■ **TO-DO LIST**
[1] Please revise the part of the PCOL post that opens with the words containing "Read and comment" and closes with "may have changed.", putting "the Peace Corps Washington office" wherever "Peace Corps Headquarters" appears.
[2] According to the PCOL post, how was the site asked to post the returned volunteer's message?

#### SUPPLIED TEXT

October 30, 2003 - PCOL: One Returned Volunteer Speaks Out

Peace Corps Online: Peace Corps News: Special Reports: October 26, 2003: Dayton Daily News reports on Peace Corps Safety and Security: October 14, 2003 - Peace Corps Report: The Peace Corps Responds: Peace Corps 2002 Report on Volunteer Safety : October 30, 2003 - PCOL: One Returned Volunteer Speaks Out

By Admin1 (admin) (pool-151-196-165-54.balt.east.verizon.net - on Thursday, October 30, 2003 - 10:59 am: Edit Post

One Returned Volunteer Speaks Out

Read and comment on this email that we received from a Returned Volunteer that we found particularly disturbing but also noteworthy because it provides some guidance on the changes that need to take place at Peace Corps Headquarters and at the Country Director level to effectively address the issues of Volunteer Safety and Security that have been raised by the Dayton Daily News series. We have been asked to post the message without attribution. However, if anyone at Peace Corps Headquarters is interested in pursuing this conversation, we can put you in touch with the author. Read the message at:

One Returned Volunteer Speaks Out*

* This link was active on the date it was posted. PCOL is not responsible for broken links which may have changed.

########
#### MATERIAL PROVIDED

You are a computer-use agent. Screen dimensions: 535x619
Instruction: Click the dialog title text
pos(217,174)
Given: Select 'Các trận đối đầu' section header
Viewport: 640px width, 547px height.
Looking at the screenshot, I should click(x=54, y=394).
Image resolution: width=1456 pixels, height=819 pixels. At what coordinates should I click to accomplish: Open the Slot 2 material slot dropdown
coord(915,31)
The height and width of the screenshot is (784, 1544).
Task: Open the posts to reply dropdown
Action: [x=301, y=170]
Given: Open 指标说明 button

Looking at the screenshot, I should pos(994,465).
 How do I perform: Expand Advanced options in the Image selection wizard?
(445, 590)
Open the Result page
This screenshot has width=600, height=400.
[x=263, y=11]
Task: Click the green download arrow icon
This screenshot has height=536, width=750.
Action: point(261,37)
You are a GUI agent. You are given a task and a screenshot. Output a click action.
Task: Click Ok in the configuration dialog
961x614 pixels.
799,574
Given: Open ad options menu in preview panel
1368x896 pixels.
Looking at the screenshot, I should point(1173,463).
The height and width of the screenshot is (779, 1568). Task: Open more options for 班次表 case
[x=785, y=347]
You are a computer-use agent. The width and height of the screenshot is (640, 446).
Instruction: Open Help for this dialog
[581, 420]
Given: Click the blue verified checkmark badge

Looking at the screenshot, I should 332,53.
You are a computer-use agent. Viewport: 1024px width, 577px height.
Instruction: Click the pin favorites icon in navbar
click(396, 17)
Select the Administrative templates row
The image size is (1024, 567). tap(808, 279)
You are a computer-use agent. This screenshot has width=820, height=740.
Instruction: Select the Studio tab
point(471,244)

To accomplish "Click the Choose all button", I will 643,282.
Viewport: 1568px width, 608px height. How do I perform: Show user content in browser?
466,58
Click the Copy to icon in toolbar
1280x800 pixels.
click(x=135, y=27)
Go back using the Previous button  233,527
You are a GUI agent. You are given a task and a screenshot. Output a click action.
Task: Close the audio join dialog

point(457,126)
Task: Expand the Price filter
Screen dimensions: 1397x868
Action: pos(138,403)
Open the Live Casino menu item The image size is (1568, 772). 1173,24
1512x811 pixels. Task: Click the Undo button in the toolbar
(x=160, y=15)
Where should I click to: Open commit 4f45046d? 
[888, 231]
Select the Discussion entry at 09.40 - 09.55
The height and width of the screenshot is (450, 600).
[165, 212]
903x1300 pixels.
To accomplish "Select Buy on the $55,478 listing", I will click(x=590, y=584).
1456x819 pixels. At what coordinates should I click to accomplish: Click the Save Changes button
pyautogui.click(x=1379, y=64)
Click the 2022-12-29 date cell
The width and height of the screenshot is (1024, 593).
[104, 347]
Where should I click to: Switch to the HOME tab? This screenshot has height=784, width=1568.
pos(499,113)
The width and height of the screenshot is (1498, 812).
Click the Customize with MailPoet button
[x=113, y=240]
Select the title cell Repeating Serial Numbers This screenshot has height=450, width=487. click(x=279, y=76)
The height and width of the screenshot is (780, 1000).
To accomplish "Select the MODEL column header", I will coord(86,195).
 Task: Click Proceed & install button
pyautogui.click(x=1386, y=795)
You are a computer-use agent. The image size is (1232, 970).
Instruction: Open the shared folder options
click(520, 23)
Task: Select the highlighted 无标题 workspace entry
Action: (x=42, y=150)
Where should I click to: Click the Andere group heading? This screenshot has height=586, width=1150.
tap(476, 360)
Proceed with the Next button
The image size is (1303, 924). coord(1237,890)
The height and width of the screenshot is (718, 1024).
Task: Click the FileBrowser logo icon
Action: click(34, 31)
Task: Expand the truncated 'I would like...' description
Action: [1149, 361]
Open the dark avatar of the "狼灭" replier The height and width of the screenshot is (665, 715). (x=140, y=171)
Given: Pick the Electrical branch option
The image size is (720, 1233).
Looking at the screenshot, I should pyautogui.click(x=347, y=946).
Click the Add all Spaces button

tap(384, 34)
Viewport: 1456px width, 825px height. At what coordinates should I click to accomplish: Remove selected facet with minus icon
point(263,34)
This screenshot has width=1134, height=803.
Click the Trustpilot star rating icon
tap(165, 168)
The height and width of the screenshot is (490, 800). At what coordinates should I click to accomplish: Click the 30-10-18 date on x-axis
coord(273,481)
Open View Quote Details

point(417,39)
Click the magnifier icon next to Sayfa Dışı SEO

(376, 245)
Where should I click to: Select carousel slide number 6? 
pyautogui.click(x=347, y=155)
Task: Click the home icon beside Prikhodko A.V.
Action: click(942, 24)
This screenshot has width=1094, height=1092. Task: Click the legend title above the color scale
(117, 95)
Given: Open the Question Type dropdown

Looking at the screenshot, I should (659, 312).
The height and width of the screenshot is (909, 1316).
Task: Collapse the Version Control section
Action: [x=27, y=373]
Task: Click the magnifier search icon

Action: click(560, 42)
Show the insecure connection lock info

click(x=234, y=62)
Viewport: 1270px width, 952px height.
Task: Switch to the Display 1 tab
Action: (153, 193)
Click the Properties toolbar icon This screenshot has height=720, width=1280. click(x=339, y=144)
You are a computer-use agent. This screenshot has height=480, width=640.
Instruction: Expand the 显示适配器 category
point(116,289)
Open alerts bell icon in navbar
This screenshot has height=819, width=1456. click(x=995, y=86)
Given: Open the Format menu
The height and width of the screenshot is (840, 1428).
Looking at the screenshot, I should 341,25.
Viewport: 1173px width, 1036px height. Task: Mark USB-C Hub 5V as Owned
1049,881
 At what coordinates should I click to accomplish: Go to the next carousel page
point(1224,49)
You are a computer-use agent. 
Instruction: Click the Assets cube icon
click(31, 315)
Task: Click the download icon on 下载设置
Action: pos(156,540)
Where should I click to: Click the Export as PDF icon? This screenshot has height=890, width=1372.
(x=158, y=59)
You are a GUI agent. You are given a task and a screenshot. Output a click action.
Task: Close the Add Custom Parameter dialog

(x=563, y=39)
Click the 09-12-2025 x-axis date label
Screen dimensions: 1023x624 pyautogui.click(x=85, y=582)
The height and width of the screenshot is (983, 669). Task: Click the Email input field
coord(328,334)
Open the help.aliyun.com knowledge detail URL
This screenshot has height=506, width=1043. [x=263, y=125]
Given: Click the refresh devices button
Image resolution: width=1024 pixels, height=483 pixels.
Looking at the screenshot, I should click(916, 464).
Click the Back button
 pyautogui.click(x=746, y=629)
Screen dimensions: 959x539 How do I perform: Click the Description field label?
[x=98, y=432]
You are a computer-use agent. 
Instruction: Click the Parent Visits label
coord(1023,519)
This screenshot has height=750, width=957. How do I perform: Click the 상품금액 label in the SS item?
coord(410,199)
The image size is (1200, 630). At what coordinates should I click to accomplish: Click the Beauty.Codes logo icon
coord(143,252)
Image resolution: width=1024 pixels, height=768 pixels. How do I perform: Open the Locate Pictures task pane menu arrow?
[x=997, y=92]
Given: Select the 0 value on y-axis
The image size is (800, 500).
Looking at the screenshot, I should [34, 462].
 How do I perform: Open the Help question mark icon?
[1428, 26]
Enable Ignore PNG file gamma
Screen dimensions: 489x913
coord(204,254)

########

■ **OUTPUTS BY TASK**
[1]
Read and comment on this email that we received from a Returned Volunteer that we found particularly disturbing but also noteworthy because it provides some guidance on the changes that need to take place at the Peace Corps Washington office and at the Country Director level to effectively address the issues of Volunteer Safety and Security that have been raised by the Dayton Daily News series. We have been asked to post the message without attribution. However, if anyone at the Peace Corps Washington office is interested in pursuing this conversation, we can put you in touch with the author. Read the message at:

One Returned Volunteer Speaks Out*

* This link was active on the date it was posted. PCOL is not responsible for broken links which may have changed.

[2] Without attribution.